I believe there are a few reasons for this ambiguity. For men, it helps preserve their ‘masculine’ status. In today’s society, having a higher amount of sexual encounters is often seen as proof of a man’s ‘dominance’ and masculinity. 

Yet for women, the ambiguity helps protect their reputations by allowing them to engage in sexual activity without being labelled as promiscuous or losing their ‘good girl’ image. This ambiguity ultimately perpetuates hegemonic masculinity: the cultural idea that men must assert power and dominance — particularly in sexual relationships — while women are expected to be passive and compliant. 
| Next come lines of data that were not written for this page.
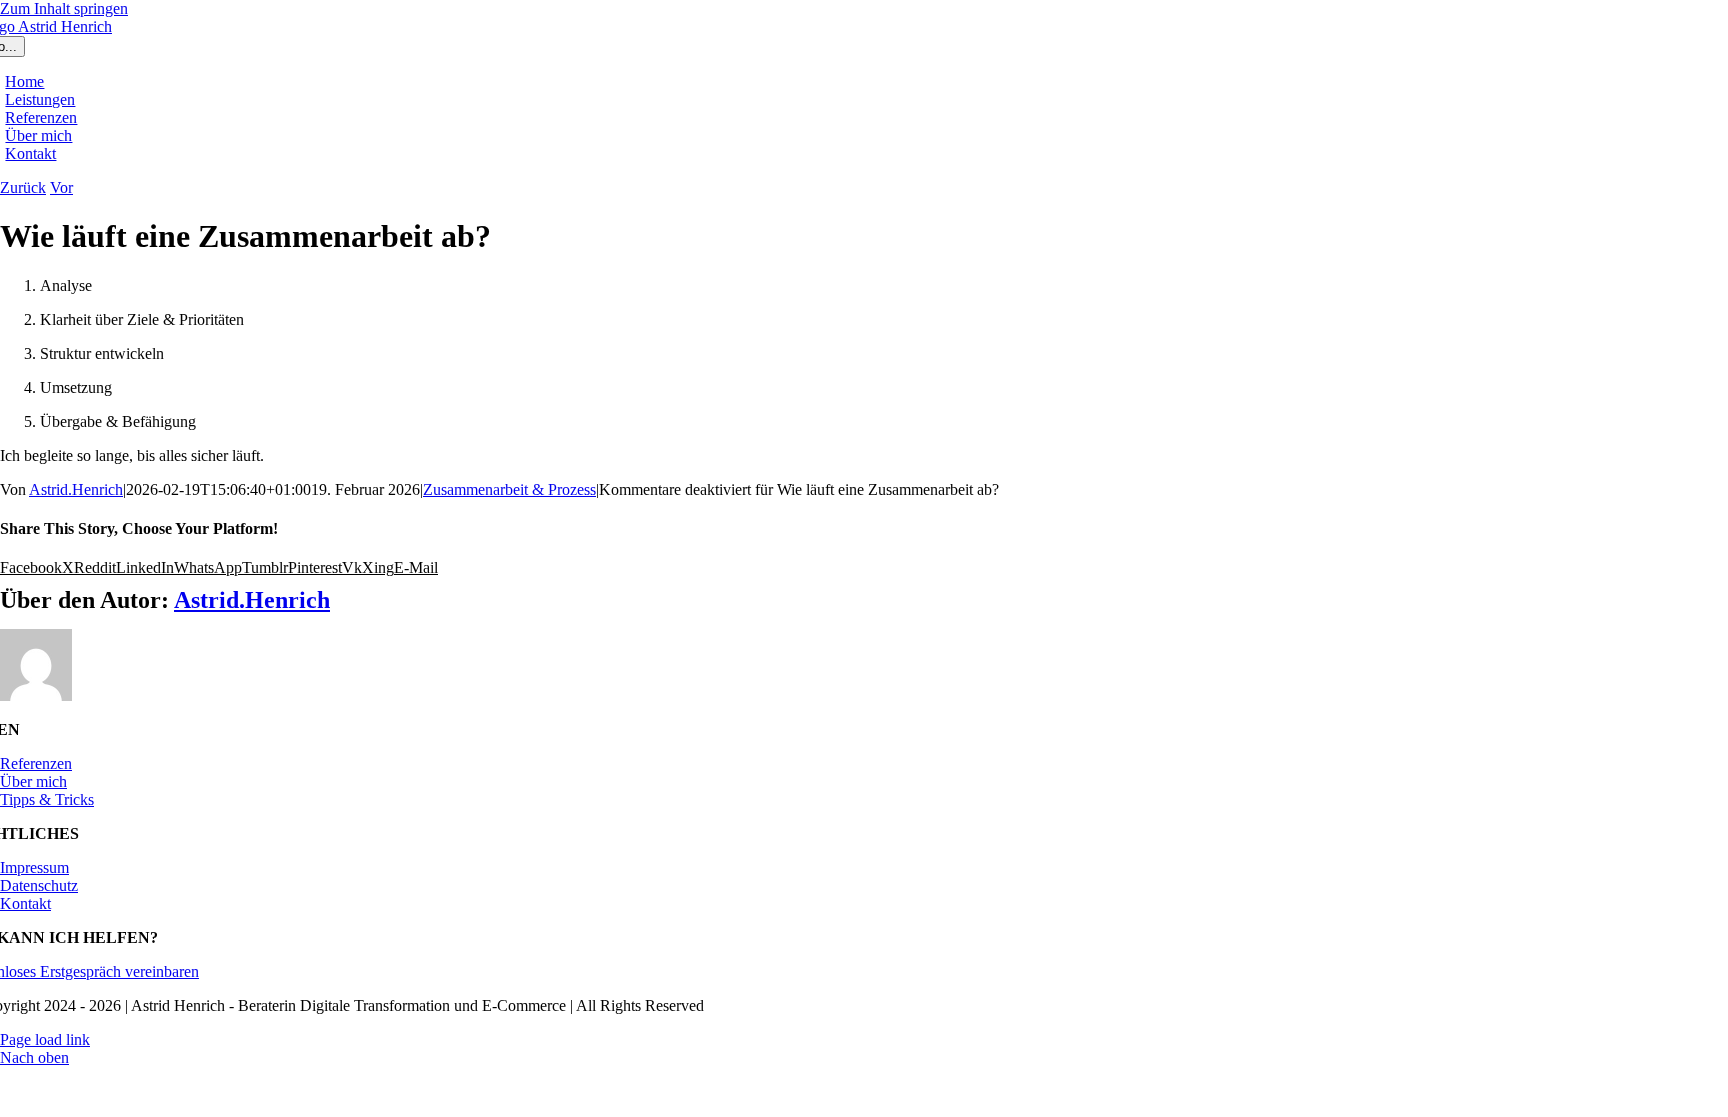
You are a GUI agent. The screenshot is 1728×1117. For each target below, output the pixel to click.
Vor (61, 187)
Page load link (45, 1039)
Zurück (23, 187)
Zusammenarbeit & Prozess (509, 489)
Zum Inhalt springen (64, 8)
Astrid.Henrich (76, 489)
The ambiguity of ‘hooking up’ also reinforces the ‘unspoken assumptions’ around gender roles in dating scenarios, by following what sociologists specializing in gender and sexuality studies call “sexual scripts.” These are unwritten, culturally ingrained expectations for how men and women should behave in romantic and sexual contexts, enforcing gender stereotypes by labelling men as ‘pursuers’ for being dominant and favouring casual sex while women are the ‘gatekeepers’ who favour relational sex. 
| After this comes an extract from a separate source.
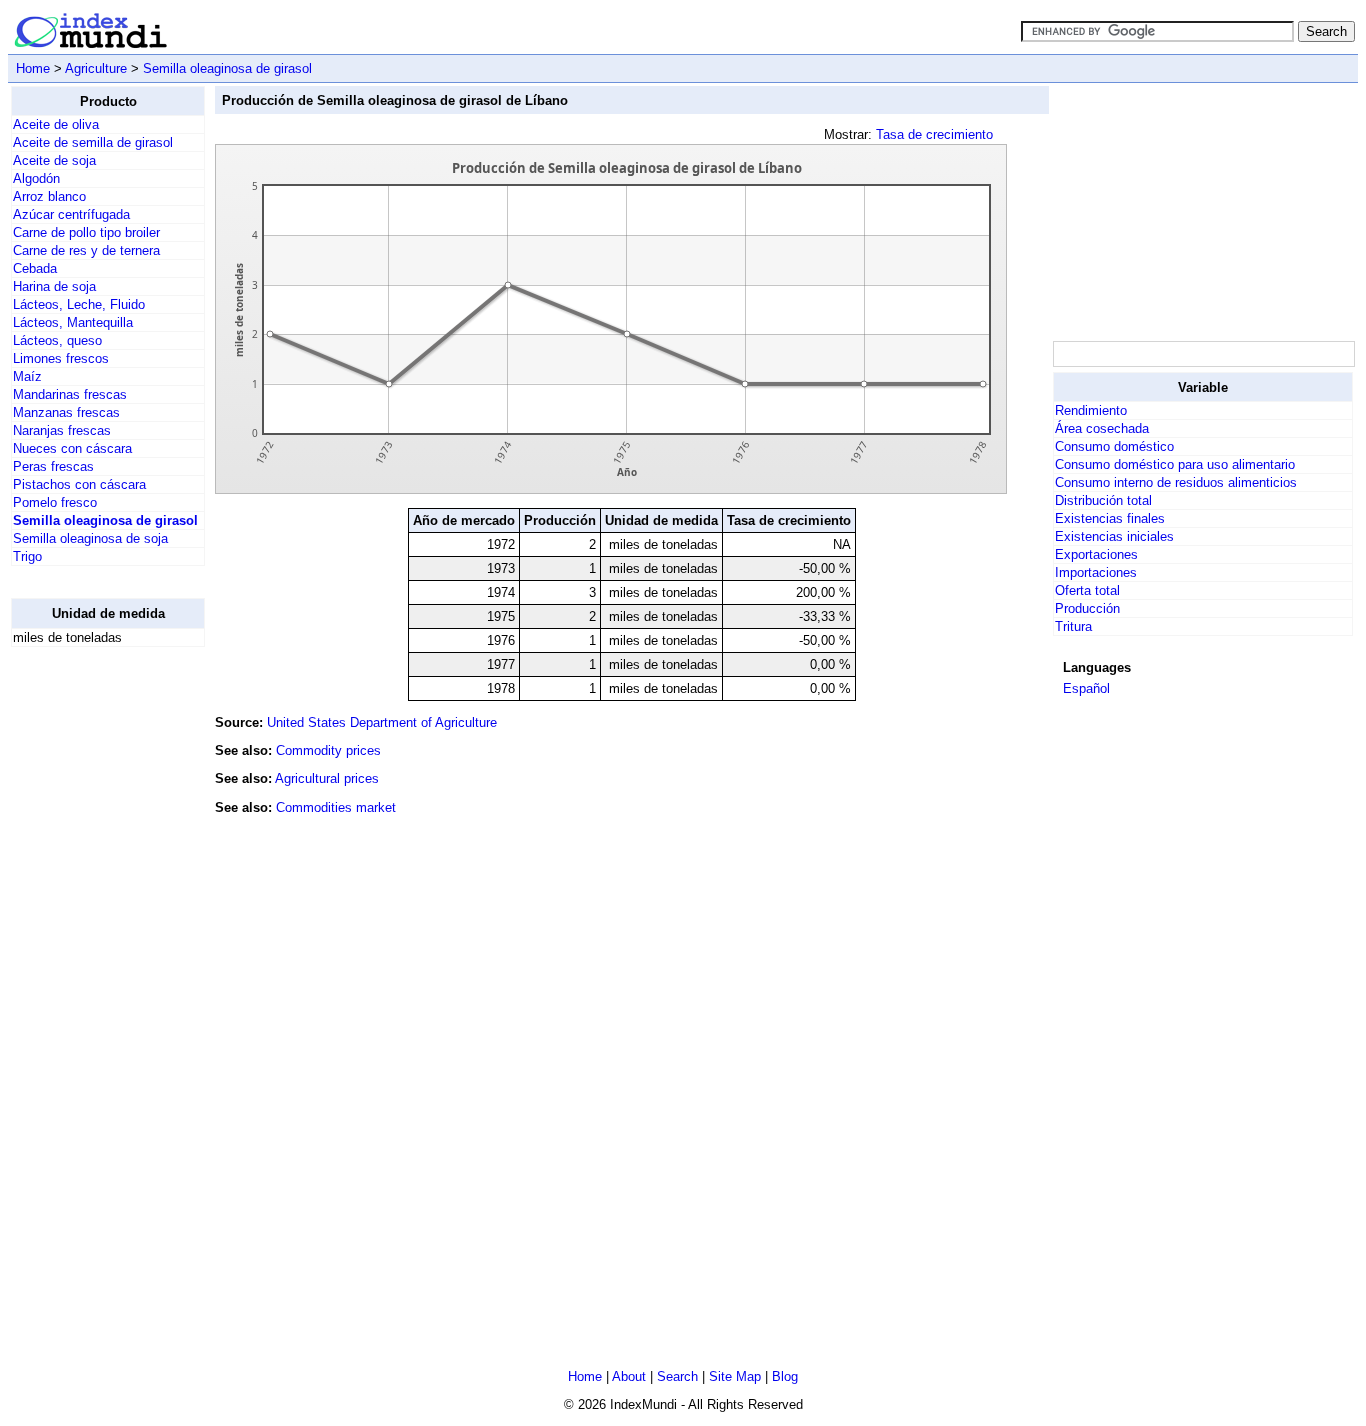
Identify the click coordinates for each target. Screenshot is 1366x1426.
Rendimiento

The sexual script is additionally dangerous because it perpetuates the idea that if women are sexually assertive, it poses a potential threat to men’s social dominance. By belittling and enforcing the idea that women should be ashamed of their sexual desires and histories, it keeps them in an inferior position, allowing men to stay on top — pun intended. And, in my opinion, hookup culture is not actually freeing until we stop judging women’s sexual choices.
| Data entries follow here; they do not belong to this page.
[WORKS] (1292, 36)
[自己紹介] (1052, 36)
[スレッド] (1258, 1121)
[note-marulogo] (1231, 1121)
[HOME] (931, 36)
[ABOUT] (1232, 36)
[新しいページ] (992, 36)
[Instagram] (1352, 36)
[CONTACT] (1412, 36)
When it comes to destabilizing the foundation of social scripts, I think it’s important to consider how we speak and think about women’s sexual autonomy, so that there is less fear around women being sexually assertive and pursuing sexual relationships. 

Illusion of liberation 

I used to think hookup culture offered women the chance to experience sexual liberation, but over time, I have come to realize that it’s more of a pseudo-feminist ideal. It gives the illusion of liberation without enabling true freedom since the rhetoric around women who hook up with others simply perpetuates environments where women continue to live in fear and shame. 

This idea makes it seem like women are allowed to have casual sex without the fear of social judgement — but when their behaviour becomes publicly known, they are judged nonetheless. The pseudo-feminist ideal reflects a broad misunderstanding of what I believe true sexual liberation looks like — deconstructing the gendered expectations in sexual contexts, so both men and women can explore their sexual desires without gender-based judgement. 

I’m not saying that there isn’t a place for hookup culture in today’s society — if you want to have casual sex, friends with benefits, or a situationship, then by all means, go ahead. 

My argument is that calling hookup culture ‘sexually freeing’ and believing that it does not produce any negative repercussions for women is naive. While hookup culture may seem like a step in the right direction towards sexual liberation by allowing women to express their sexual desires, it still perpetuates gender inequality by reinforcing traditional gender roles and harmful sexual double standards. 

True sexual liberation would mean everyone could explore their desires without judgement or societal pressures — something hookup culture often fails to provide.

Kallea Bes is a third-year student at University College studying global health and English.